Fitch Ratings on Thursday raised its forecast for India's economic growth to 7% for fiscal year 2025 on the back of strong domestic demand and sustained level of business and consumer confidence.

FY24 growth estimate also upped

Fitch also sees the Indian economy expanding 7.8% in FY24, marginally higher than the government's estimate of 7.6%. This projection follows a stronger-than-expected 8.4% growth in gross domestic product (GDP) during the third quarter (October-December) of the current fiscal year, 

India's strong domestic demand

In its latest 'Global Economic Outlook', the rating agency said India's economic growth continued to outperform quarterly forecasts with strong domestic demand. 

Global economic outlook improves

For the world, Fitch Ratings has raised its 2024 GDP growth forecast by 0.3 percentage points to 2.4%, as near-term world growth prospects have improved.

This comes on the back of a sharp upward revision to its US growth forecast from 1.2% to 2.1%, in the December 2023 Global Economic Outlook (GEO).

"Stronger US growth prospects outweigh a marginal cut to our China 2024 growth forecast -- to 4.5 per cent from 4.6 per cent -- and a minor revision to our eurozone forecast, to 0.6 per cent from 0.7 per cent," it said.

The emerging markets picture

"Growth in emerging markets, excluding China, has been revised up by 0.1 percentage point to 3.2 per cent, with forecasts raised for India, Russia and Brazil." said Fitch. It expects world growth in 2025 to edge up to 2.5% as the eurozone finally recovers, on a pick-up in real wages and consumption, but as US growth slows.

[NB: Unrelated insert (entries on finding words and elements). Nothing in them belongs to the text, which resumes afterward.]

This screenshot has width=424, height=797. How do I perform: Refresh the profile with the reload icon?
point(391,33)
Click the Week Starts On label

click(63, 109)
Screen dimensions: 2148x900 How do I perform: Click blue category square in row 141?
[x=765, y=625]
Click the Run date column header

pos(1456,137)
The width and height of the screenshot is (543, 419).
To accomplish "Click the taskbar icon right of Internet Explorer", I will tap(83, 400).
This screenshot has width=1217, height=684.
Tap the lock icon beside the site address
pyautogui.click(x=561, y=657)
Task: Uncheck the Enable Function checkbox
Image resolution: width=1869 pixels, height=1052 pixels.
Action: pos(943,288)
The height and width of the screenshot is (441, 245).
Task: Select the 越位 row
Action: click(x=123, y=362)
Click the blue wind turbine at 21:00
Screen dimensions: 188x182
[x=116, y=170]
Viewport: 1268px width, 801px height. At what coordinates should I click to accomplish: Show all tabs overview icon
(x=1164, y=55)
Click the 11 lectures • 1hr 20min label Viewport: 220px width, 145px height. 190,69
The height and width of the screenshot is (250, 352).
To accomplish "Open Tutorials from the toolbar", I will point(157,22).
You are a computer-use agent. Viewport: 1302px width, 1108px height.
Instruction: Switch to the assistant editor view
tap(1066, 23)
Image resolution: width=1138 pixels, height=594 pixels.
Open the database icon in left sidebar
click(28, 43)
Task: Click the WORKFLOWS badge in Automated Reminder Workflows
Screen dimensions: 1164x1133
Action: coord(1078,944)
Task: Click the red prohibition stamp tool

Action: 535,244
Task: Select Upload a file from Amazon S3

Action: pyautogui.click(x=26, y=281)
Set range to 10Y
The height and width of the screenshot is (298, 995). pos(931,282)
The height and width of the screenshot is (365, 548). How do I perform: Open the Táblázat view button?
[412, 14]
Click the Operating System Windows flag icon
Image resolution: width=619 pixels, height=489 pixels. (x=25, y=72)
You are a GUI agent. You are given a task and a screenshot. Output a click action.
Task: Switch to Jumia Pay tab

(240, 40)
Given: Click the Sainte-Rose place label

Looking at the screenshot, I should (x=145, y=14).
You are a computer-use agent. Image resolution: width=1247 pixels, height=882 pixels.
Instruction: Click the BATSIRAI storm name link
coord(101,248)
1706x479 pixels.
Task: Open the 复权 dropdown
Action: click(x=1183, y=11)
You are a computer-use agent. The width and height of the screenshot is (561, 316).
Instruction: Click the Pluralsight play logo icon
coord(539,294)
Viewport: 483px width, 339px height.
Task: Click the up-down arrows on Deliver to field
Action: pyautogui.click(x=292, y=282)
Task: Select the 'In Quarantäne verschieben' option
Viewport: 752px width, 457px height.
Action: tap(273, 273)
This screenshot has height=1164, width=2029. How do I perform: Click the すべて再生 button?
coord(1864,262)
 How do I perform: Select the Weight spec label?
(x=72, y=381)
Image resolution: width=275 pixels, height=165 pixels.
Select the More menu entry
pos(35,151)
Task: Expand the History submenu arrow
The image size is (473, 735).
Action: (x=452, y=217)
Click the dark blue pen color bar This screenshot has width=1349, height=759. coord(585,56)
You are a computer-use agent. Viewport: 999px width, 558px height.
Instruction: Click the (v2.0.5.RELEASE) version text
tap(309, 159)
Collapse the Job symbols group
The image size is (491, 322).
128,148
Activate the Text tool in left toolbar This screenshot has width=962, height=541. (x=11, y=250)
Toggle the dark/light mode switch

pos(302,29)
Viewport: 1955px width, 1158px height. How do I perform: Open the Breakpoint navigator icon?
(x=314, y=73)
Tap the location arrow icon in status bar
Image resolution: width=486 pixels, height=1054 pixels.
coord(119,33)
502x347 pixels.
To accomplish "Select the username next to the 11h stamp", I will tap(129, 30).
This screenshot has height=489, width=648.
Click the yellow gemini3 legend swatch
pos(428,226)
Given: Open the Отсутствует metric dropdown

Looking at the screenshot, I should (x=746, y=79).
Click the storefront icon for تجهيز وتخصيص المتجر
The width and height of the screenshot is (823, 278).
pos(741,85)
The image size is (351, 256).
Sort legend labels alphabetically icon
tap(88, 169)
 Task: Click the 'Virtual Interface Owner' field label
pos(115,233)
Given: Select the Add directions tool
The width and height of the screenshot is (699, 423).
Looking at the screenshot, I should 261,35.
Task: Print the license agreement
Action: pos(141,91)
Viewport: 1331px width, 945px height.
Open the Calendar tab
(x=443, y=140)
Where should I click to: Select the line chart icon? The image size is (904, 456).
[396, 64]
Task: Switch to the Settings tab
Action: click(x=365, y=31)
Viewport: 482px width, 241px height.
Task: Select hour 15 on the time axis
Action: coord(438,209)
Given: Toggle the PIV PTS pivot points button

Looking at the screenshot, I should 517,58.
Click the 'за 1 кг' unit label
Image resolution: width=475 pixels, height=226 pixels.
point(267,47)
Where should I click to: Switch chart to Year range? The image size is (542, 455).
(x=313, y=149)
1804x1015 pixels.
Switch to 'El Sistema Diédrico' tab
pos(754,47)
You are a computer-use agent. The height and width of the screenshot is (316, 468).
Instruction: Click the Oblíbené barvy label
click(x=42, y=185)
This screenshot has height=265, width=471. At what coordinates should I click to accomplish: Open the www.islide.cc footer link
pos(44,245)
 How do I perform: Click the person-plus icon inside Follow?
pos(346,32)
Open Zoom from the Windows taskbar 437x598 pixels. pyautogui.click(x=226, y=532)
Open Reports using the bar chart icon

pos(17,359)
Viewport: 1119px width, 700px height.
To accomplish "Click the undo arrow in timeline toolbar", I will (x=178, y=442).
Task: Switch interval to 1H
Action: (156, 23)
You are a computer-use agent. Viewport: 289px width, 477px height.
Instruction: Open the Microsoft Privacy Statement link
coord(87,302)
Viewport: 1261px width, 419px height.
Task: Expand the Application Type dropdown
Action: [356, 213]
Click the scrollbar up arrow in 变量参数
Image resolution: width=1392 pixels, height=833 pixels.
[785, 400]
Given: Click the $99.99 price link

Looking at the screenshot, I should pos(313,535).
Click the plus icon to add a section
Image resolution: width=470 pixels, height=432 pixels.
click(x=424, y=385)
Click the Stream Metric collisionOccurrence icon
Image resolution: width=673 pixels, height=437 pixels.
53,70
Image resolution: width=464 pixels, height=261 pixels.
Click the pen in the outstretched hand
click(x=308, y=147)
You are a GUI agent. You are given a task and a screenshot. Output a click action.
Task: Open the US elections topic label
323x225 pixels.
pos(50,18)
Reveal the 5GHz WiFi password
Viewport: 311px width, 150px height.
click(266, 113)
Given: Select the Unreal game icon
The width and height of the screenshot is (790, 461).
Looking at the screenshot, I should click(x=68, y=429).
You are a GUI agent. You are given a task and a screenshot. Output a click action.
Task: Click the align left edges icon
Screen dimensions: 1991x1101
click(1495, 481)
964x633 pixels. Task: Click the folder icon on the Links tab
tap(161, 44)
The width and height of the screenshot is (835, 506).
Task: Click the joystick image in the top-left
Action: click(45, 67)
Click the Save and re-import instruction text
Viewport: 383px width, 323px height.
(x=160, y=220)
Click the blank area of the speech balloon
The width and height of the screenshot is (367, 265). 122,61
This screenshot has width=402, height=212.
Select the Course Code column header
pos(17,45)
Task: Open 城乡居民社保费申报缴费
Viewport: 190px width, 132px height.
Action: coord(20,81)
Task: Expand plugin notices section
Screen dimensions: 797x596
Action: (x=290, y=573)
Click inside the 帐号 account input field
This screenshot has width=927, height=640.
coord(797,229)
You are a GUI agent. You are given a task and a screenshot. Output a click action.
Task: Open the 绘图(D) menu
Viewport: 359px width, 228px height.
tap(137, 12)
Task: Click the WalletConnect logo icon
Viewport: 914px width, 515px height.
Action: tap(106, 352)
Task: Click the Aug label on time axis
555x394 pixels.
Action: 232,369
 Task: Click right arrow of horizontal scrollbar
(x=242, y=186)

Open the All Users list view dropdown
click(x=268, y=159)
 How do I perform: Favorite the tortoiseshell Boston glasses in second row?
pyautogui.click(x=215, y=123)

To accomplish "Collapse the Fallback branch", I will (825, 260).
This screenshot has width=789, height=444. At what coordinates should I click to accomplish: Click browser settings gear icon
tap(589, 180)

India's growth may ease from current level

For India, Fitch Ratings said, "With GDP growth having exceeded 8 per cent for three consecutive quarters, we expect an easing in growth momentum in the final quarter of the current fiscal year, implying an estimate of 7.8 per cent for growth in FY24." Recent quarterly data has shown that GDP is rising much faster than gross value-added -- indirect taxes net of subsidies is the difference between the two -- and this unusually wide gap may normalise.

Strong business survey data for January and February represents an upside risk to these estimates, it said.